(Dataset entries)
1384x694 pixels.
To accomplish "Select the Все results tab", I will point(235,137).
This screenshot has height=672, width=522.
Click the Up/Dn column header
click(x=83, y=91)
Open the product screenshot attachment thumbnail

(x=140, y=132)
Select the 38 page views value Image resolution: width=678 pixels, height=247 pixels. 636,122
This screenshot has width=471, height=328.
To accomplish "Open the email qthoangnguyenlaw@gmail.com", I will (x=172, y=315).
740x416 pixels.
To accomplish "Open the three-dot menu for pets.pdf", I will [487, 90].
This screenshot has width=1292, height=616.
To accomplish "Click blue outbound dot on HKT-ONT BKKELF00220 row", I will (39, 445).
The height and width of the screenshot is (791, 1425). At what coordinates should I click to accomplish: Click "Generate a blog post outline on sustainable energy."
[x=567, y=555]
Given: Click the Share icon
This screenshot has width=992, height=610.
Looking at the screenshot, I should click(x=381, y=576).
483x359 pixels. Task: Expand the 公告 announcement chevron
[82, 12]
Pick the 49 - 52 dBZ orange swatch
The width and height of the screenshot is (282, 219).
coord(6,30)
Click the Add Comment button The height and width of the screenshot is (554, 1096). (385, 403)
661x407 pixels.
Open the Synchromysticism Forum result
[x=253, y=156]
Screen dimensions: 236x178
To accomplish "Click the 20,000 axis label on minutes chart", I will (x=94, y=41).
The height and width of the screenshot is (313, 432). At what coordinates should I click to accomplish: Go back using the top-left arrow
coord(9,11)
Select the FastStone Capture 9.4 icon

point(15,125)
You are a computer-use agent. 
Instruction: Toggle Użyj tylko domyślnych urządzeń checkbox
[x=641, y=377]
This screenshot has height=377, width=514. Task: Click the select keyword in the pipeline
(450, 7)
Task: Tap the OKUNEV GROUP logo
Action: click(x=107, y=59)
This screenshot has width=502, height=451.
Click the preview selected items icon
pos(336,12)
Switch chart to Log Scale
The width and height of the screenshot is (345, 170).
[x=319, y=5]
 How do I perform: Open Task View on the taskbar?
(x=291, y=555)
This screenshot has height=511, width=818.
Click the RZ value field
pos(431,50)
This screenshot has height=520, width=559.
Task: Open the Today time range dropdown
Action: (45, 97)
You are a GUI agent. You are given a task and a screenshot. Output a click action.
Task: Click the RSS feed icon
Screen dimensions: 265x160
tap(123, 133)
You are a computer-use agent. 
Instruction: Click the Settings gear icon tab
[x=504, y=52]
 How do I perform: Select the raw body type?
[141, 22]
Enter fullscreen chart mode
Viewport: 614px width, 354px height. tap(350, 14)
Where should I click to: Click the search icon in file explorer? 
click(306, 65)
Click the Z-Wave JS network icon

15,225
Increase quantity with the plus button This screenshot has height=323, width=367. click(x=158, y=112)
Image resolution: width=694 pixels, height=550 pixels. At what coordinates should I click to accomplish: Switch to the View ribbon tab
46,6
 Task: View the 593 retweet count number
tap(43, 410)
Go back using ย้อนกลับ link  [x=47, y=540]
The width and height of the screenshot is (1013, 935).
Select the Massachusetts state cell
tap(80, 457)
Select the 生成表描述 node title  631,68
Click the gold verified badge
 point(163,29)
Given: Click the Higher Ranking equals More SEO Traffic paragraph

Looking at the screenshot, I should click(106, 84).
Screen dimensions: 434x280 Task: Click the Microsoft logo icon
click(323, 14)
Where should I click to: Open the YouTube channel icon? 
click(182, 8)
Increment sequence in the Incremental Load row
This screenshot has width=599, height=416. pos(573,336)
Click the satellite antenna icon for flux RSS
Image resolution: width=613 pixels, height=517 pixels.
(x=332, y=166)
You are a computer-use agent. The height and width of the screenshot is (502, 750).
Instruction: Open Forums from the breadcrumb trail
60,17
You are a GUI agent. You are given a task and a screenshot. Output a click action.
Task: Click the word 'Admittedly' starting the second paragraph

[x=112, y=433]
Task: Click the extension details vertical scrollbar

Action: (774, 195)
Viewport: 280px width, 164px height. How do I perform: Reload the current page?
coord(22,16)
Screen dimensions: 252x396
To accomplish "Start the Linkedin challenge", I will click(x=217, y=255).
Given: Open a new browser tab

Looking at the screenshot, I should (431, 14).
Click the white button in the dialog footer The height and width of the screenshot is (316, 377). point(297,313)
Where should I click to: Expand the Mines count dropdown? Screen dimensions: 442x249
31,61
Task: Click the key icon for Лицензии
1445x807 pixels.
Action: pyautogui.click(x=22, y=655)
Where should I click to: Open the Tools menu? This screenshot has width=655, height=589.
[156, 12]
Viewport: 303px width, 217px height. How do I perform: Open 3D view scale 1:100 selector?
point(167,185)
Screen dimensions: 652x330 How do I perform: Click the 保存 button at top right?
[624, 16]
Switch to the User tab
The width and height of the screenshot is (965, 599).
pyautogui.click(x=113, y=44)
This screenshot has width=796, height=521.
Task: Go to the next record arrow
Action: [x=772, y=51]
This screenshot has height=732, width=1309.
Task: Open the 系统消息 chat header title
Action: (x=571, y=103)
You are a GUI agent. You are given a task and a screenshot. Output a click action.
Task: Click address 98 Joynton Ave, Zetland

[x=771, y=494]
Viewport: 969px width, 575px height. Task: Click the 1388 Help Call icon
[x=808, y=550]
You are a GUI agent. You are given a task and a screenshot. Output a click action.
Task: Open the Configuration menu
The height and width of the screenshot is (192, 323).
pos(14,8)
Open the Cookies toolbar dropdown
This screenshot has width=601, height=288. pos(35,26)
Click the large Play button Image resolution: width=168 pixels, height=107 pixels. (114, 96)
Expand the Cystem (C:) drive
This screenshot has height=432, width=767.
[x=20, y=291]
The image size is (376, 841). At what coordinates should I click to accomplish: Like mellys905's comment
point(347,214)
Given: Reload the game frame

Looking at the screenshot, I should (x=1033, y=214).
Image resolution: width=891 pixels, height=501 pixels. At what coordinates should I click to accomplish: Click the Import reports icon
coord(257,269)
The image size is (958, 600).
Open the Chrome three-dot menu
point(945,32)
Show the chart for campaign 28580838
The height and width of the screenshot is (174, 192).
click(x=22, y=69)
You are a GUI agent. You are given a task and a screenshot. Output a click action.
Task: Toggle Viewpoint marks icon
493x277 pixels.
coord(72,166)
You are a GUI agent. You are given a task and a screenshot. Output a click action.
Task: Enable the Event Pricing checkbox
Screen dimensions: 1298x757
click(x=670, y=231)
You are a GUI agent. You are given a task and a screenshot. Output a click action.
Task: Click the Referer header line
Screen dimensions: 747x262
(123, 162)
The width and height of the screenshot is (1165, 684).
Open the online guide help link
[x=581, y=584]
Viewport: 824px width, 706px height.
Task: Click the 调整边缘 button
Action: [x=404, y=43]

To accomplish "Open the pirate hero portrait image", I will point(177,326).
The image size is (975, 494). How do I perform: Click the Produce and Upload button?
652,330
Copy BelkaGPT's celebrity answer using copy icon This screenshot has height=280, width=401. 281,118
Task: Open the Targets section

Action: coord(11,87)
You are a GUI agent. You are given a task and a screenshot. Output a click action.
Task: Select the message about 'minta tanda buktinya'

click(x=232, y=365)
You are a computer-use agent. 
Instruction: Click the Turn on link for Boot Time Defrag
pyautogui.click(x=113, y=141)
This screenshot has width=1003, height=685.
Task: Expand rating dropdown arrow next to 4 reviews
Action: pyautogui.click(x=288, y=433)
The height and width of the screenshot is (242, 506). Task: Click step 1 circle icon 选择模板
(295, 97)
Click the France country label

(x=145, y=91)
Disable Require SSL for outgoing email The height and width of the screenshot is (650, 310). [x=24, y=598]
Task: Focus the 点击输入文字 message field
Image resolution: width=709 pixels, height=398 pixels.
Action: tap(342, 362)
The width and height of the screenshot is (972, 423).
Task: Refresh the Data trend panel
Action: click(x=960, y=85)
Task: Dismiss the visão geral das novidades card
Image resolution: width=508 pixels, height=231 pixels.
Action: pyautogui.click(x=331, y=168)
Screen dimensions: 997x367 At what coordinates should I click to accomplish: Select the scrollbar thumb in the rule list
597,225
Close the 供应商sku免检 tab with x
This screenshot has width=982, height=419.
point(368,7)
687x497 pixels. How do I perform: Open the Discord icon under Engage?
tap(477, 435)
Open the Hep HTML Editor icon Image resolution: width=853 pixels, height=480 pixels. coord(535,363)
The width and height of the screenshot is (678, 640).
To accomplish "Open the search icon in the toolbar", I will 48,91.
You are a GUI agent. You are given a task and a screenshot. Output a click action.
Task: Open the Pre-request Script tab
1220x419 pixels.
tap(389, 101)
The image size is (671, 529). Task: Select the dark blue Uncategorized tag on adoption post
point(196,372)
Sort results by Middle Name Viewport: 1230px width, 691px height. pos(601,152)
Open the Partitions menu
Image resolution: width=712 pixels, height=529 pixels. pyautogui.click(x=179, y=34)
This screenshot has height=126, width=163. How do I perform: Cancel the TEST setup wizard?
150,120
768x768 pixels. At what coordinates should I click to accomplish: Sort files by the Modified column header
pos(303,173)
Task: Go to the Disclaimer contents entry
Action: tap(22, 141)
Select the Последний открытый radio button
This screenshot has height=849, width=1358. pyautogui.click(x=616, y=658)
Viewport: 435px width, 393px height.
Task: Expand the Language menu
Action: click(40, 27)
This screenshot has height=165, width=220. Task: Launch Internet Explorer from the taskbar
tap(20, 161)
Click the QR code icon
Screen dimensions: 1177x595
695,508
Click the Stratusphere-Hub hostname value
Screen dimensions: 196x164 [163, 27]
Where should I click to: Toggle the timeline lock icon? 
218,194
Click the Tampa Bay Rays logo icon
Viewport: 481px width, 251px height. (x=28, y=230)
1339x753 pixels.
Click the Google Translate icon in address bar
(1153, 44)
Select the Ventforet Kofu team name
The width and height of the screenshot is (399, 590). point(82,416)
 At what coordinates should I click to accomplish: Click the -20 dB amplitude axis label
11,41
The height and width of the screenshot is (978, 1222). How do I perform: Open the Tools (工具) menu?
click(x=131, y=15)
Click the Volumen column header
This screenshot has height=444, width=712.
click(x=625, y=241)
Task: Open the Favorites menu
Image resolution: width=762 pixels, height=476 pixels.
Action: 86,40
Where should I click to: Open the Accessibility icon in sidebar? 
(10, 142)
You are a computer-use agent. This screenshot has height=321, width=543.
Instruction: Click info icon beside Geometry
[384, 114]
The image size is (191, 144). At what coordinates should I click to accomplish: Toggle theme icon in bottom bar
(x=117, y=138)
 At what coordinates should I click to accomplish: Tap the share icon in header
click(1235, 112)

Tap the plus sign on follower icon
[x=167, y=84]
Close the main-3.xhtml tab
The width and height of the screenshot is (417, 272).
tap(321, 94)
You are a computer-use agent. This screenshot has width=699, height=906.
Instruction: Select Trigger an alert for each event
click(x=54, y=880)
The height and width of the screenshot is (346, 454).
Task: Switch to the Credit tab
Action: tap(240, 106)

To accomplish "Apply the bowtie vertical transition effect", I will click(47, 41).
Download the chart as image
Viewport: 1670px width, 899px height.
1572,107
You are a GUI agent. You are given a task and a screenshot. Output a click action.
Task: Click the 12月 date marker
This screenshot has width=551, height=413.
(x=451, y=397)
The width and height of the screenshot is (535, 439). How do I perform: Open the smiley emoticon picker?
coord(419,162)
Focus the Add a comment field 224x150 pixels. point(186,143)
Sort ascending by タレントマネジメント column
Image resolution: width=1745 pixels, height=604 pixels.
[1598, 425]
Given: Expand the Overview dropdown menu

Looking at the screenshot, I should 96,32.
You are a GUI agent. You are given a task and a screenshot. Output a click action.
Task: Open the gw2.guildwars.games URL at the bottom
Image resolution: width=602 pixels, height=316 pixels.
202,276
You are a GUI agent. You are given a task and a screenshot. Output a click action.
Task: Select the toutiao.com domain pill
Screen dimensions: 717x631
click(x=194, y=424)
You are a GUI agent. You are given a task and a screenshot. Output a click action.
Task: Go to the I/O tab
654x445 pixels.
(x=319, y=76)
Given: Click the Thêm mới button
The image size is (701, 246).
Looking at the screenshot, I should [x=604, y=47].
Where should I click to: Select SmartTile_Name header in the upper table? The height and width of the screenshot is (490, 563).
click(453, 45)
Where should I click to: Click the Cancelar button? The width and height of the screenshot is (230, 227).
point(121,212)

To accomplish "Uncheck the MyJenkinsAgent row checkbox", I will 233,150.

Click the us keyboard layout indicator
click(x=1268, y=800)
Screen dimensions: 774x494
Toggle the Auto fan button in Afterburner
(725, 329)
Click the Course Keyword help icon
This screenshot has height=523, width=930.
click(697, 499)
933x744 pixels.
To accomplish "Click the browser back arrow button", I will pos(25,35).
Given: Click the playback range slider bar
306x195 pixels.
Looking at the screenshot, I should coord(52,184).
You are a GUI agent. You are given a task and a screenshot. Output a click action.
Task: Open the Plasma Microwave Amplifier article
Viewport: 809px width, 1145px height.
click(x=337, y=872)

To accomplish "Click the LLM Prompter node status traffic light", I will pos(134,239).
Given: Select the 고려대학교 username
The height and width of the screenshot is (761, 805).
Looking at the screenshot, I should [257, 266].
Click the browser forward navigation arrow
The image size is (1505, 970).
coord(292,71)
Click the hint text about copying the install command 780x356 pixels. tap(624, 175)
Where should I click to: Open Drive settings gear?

— Work to be completed —
All lines in the entries above that include "Focus" should be found and copied.

— Answer box —
Task: Focus the 点击输入文字 message field
Focus the Add a comment field 224x150 pixels. point(186,143)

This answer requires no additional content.